University of Birmingham will next week host policy makers from across India to set out targets for tackling technical and political barriers to greener cold chains
Indian policy makers will take part in a clean cold workshop at the University of Birmingham next week to support a better understanding of the technical, economic and political challenges for sustainable cooling at a regional and global level.
Professor Toby Peters from the Birmingham Energy Institute, which is hosted at the university, said that the workshop would bring together end users and experts to rethink specific cold chain challenges in the states of Haryana, Punjab and Andhra Pradesh.
The workshop is described as serving as an “anchor point” to look at how technology and politics may transform food cooling and logistics in ways that will directly influence global policy. This work will directly tie in to the inaugural clean cold congress the university will host next year.

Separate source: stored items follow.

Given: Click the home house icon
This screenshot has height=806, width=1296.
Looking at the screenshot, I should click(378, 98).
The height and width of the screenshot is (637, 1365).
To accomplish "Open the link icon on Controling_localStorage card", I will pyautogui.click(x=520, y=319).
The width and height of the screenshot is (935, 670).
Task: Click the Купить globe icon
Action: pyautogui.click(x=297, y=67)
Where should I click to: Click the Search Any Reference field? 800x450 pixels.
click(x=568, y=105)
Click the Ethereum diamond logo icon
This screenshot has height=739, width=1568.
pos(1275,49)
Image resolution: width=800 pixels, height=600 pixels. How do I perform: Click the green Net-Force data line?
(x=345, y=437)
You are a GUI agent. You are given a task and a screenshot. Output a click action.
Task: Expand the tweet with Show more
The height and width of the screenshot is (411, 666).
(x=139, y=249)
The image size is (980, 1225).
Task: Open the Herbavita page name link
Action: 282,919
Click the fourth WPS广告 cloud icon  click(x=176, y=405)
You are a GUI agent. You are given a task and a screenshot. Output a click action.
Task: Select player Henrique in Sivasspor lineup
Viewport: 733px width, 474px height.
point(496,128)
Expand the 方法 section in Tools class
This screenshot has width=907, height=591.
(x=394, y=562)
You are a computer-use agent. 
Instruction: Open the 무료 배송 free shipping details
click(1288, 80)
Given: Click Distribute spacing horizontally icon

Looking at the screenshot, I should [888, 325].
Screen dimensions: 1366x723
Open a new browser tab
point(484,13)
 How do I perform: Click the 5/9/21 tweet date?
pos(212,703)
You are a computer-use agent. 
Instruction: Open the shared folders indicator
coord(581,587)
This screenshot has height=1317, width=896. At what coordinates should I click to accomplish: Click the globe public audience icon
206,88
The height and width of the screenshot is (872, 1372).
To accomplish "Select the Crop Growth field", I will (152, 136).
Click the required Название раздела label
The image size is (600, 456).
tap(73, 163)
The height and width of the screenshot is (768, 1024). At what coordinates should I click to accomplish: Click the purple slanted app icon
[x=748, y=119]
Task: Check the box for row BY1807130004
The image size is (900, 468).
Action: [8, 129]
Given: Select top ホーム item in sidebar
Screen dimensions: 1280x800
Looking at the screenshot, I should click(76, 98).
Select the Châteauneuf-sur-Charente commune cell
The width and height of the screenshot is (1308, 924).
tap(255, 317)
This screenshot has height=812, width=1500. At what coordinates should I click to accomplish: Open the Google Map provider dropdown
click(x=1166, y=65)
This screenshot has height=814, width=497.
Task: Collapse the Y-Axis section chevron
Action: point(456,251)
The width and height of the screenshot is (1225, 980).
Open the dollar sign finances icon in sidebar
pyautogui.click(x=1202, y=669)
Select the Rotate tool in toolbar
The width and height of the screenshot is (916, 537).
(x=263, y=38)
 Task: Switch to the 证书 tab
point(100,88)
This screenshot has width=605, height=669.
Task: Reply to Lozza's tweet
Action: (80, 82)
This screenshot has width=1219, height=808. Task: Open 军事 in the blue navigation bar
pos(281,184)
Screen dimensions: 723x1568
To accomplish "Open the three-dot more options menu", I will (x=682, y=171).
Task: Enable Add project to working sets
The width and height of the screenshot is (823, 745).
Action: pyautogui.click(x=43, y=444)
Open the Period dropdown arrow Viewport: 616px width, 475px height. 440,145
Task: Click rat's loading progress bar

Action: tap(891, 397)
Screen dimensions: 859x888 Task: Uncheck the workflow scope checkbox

Professor Peters claimed the end goal for this global clean cold focus was to create a “living lab” to demonstrate and understand pressures on improving efficiency in cooling food that can consider economic and cultural factors alongside technological challenges.
While the workshop and congress will look at emerging approaches to technology that could include energy storage and ”waste cold”, the university argues that there must be consideration of the entire cold chain from end to end.
Professors Peters asked, “What are the political and policy barriers? What are the training and cultural barriers that may not to be addressed to optimise cooling and find the most efficient, clean and sustainable ways of cooling in different markets?”
“What I don’t want to see is the design of a cooling solution for a warehouse for example to be done in isolation,” he added.
Professor Peters said he hoped the future design and planning of cooling systems would ideally be considered within the wider system in which its operates. He argued that if warehouse refrigeration was not considered alongside factors such as the transport and shipping of cooled goods after production, designers may later find different designs or systems would be more efficient in the wider supply chain.
Policy was viewed as a similar challenge in terms of special interest rates currently provided in India for agricultural equipment such as tractors. Professor Peters argued that interest rates were much higher on refrigerated transport that might also be used by producers. These would be factors to be considered as clean cold challenges.
The University of Birmingham has claimed that an estimated 40 per cent of food produce is wasted in India due to a lack of cold chains and planning.
“It is hard to overstate the importance of the cold chain to reduce food waste and increase the incomes of subsistence farmers. But the use of conventional, highly polluting cold chain technologies would simply solve one problem by worsening another,” said Professor Peters.
“We look forward to welcoming our Indian visitors and working together to deliver cooling cleanly and sustainably, so that India can feed growing populations without causing environmental or societal damage. This workshop will help us begin to build the expert networks and road map to reach that goal - scoping projects tailored to each state and food product.”